The previous round of testing, also in these three countries, included only HIV-negative people with latent infection. Having had a childhood BCG jab did not affect whether someone could take part in that round of testing.
In South Africa, about 300,000 new TB infections and 56,000 deaths were recorded in 2021
2. Less illness, fewer deaths and more savings
Worldwide, about 10.6-million people got infected with TB in 2021, with 10% of them dying. Poorer countries such as in Africa and Southeast Asia bear the biggest brunt, especially those where many people have HIV, as the virus weakens the body’s immune system and so makes it difficult to keep TB germs from getting out of hand.

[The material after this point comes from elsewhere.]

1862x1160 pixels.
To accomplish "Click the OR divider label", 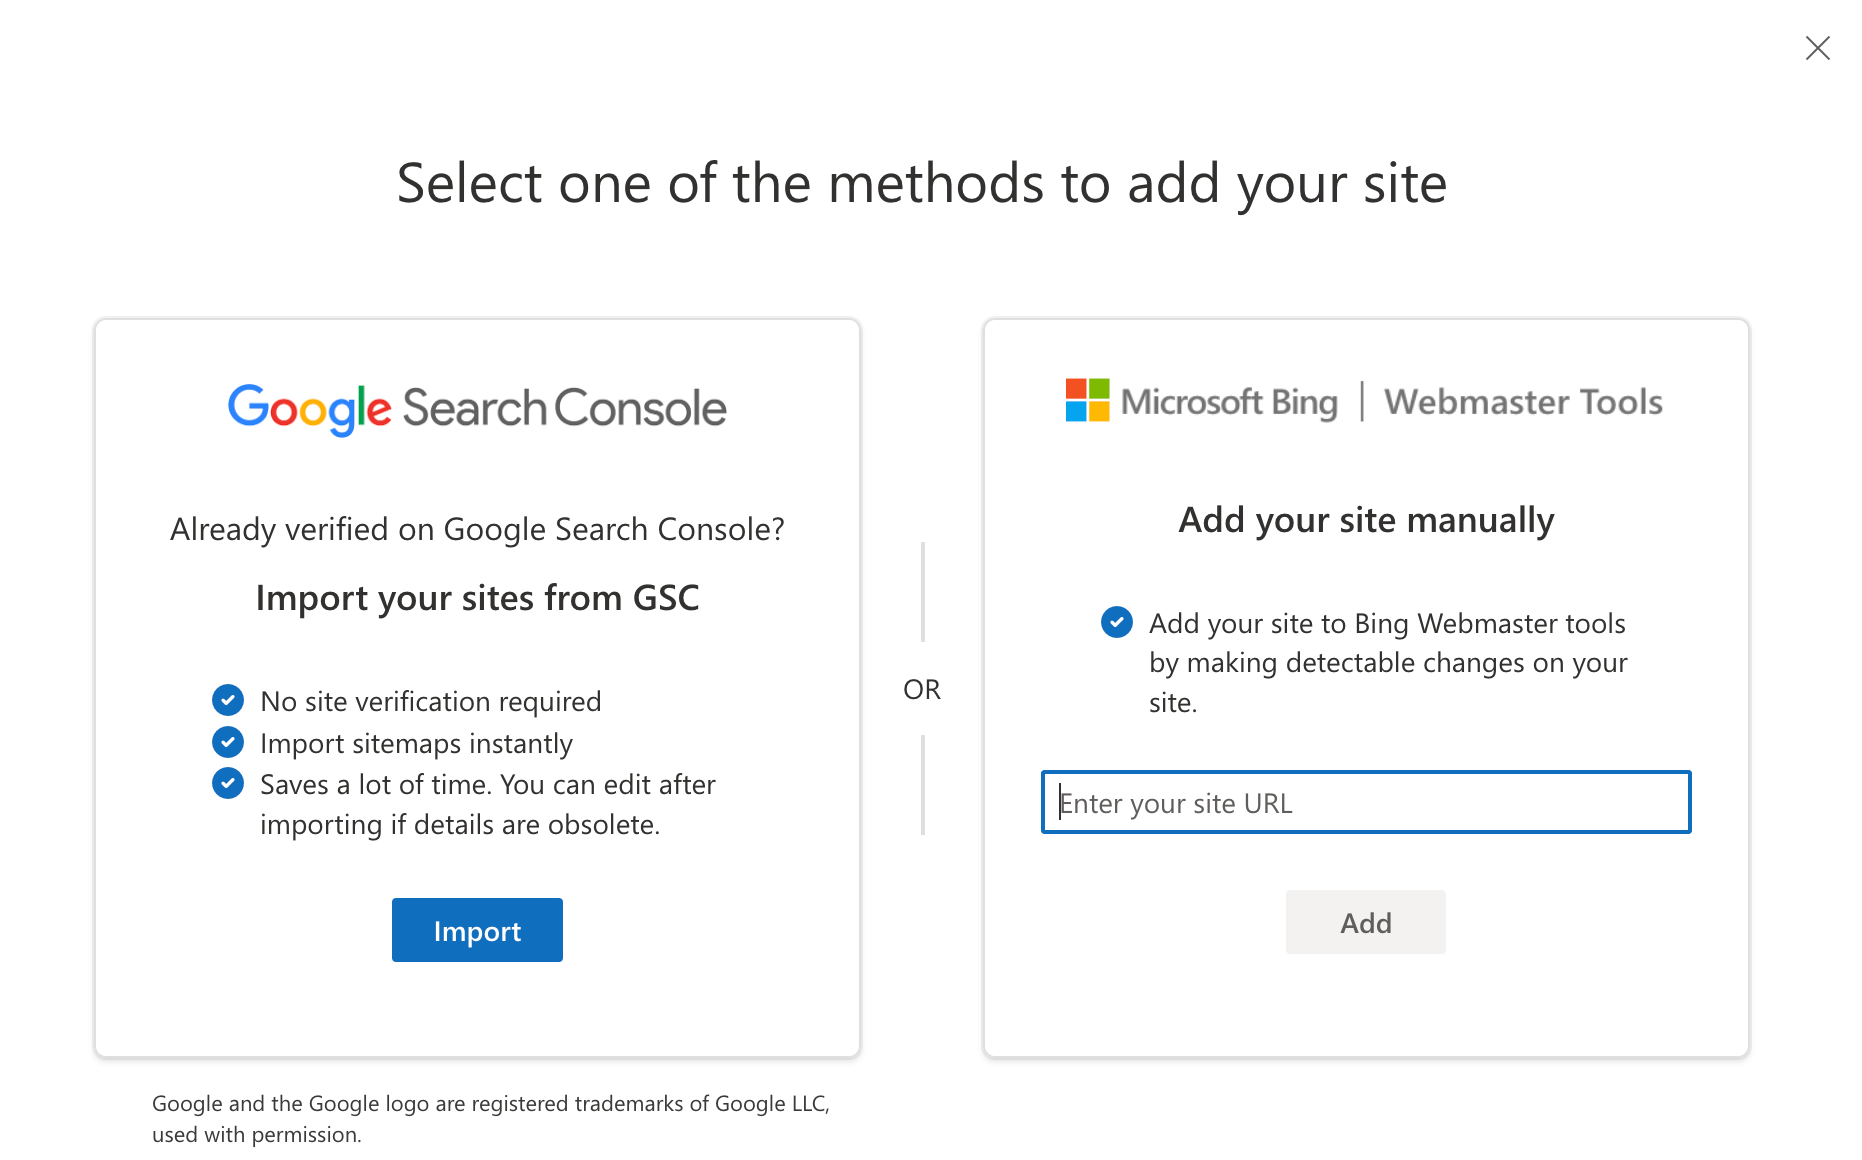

In South Africa, about 300,000 new TB infections and 56,000 deaths were recorded in 2021. The country, along with seven others, accounted for two-thirds of TB cases in the world. Compare this with 210,000 new HIV infections here in 2021 and 51,000 Aids-related deaths.
The WHO estimates that in the next 25 years, a vaccine like M72, which can be given to teens and adults, can prevent up to 76-million cases of TB disease and at least 4.6-million deaths. As many as 42-million fewer courses of antibiotics would be necessary for treating TB and across the world households could save around R745-billion in dealing with the disease and its fallout.

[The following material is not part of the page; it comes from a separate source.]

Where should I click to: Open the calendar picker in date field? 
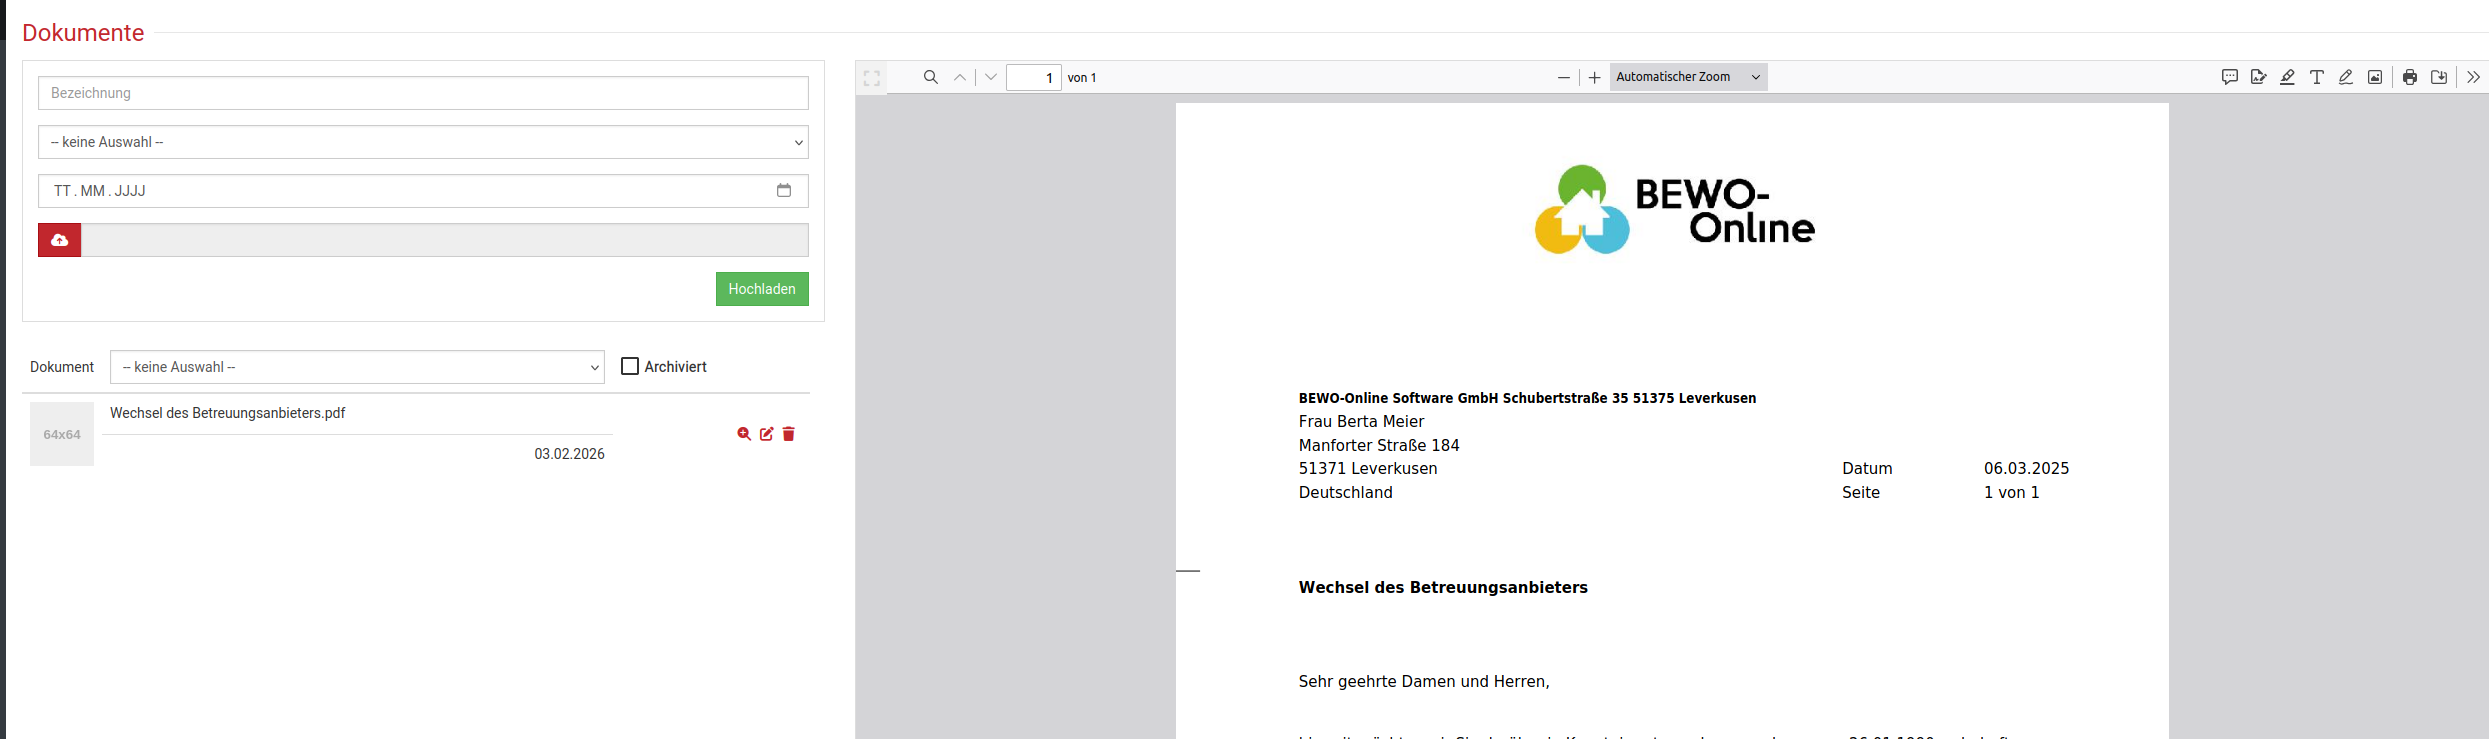pyautogui.click(x=784, y=190)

TB is preventable and curable — but it has to be picked up and treated early to stop infections from spreading or the bug can become resistant to drugs used to thwart it. About a quarter of the world’s population is infected with TB worldwide, but only a small proportion will become sick.
Studies have shown that treating drug-resistant TB (that is, a form of the disease for which the normal antibiotics don’t work) can cost 25 — and in some cases 100 — times more than when the standard type of drugs can be used. Moreover, even when people are cured, many battle with the fallout from the disease for long after, in some cases even for the rest of their lives.
3. The new kid on the block
The M72 vaccine is made up of two proteins of the germ that causes TB. The proteins are plugged into a carrier cell and linked with other ingredients, called adjuvants, which make the shot stronger. The jab prompts the immune system into making antibodies that will fight and kill the bacteria.
A vaccine made of the complete (but inactive) disease-causing bug, such as the BCG jab, usually leads to a strong immune reaction. But in newer shots, generally only parts of the bug are used to prod the body to make antibodies because they’re thought to be safer, especially for people who have weak immune systems.
But such vaccines might not trigger as strong an immune reaction, which means they might not be useful to give when the body will be exposed to a bug the first time. Rather, they’re good for boosters (a shot after your first one, to bolster its protection), such as with the BCG vaccine.
However, because the protection from BCG lasts only for about 10 to 20 years, the way M72 works could make it well suited as a booster shot and protect adults and teenagers against TB disease.
Other candidates that are also in the running are MTBVAC, which uses a live but inactive form of the TB germ. Meant to be given to newborns of either HIV-positive or -negative moms, it’s shown promising results in early clinical trials. MTBVAC is currently in phase 3 testing, like M72.
Another option is VPM1002, also in a combined second and third round of clinical tests in India, where researchers are looking to see how well it works to keep people who have been cured from TB from getting sick again. This vaccine is meant for newborn immunisation as well as for adults who have previously had the shot.
* The Bill & Melinda Gates Foundation (BMGF) is mentioned in this article. Bhekisisa receives funding from the BMGF, but is editorially independent.